Toute la chaîne est respectée, avec la neutralité admirable qu'on connaît à la caméra de Wiseman : les parcs d'engraissement intensif (les fameux "feedlots" américains qui voient défiler des centaines de milliers de bêtes chaque année) dans lesquels des cowboys mènent le bétail, l'entrée à l'abattoir et la mise à mort, toutes les étapes de la chaîne de production (en prenant le soin de détailler le travail spécifique des ouvriers à chaque poste), le conditionnement avant empaquetage et enfin l'expédition dans les camions frigorifiques. La continuité du processus de transformation de la viande sur deux heures est d'une limpidité éclatante. C'est un film qui par son caractère objectif et respectueux de toutes les parties devait parfaitement convenir à l'entreprise industrielle de meatpacking du Colorado, propriété de la société Monfort depuis rachetée par le groupe ConAgra.
On retrouve le fil conducteur de l'intégralité des films de Wiseman : les séquences qui ouvrent des espaces de discussion, ici en l'occurrence pour expliciter les rapports hiérarchiques entre personnel et direction ainsi que pour contextualiser l'environnement économique de l'industrie.

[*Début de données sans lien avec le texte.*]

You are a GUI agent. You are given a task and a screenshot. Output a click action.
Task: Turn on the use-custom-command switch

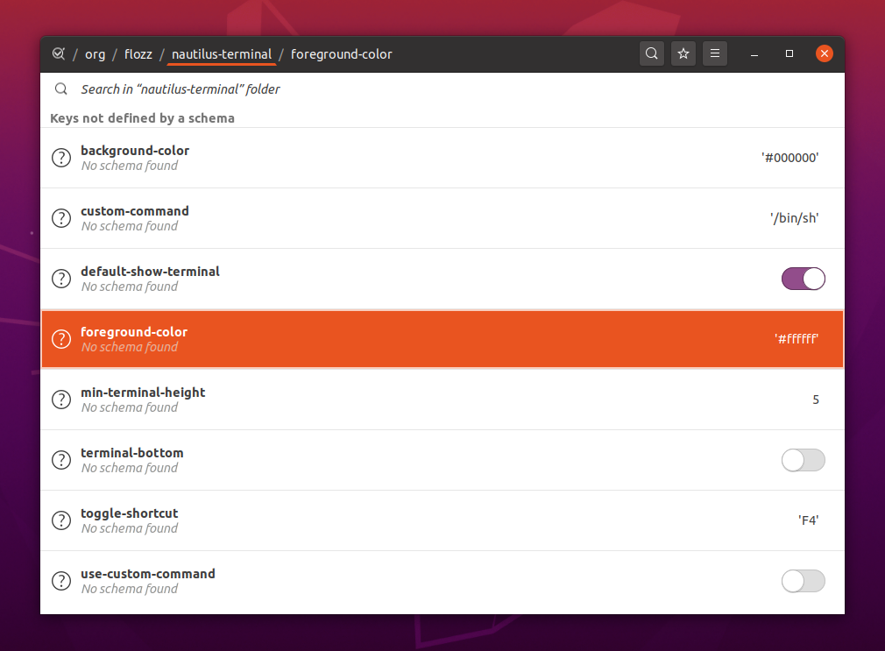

Un bonheur pour ceux qui apprécient les éléments garnissant un cadre plus large, en plus de circonscrire les enjeux aux années 1970. On a droit à la visite guidée des lieux proposée à des cadres japonais, les bureaux où les commerciaux laissent libre cours à leurs talents de négociateurs (à l'achat ou à la vente) par téléphone, quelques réunions techniques du conseil d'administration, et surtout un échange clé entre un représentation de la direction et des syndicalistes, pépite archétypale de l'optimisation du travail à la chaîne selon le point de vue patronal, opposant la réalité décrite par ceux qui travaillent et les objectifs abstraits de rentabilité qui passent par la réduction des temps mort, la diminution du personnel par poste, l'augmentation des charges de travail, etc. De la pénibilité en veux-tu en voilà...
Wiseman n'oublie pas pour autant son sens de l'humour, même si l'espace est particulièrement réduit ici. Un court passage sur l'élocution diabolique des commissaires-priseurs lors d'une vente aux enchères, un homme qui regarde un match de foot entre deux découpages de viscères sur un tapis roulant, un commercial envoûté par son invention (des jaunes d'œuf en tube) qui souhaite conquérir le marché européen, mais pas grand-chose de plus. En toile de fond, quand même, on entend parler de salariés qui s'inquiètent de l'évolution des fonds de placement censés garantir leurs retraites, et un dirigeant affirmer que "dans l'avenir, les guerres n'auront pas lieu pour la politique ou l'idéologie de manière traditionnelle, elles auront lieu sur le terrain économique, pour la nourriture et le pétrole". Glaçant.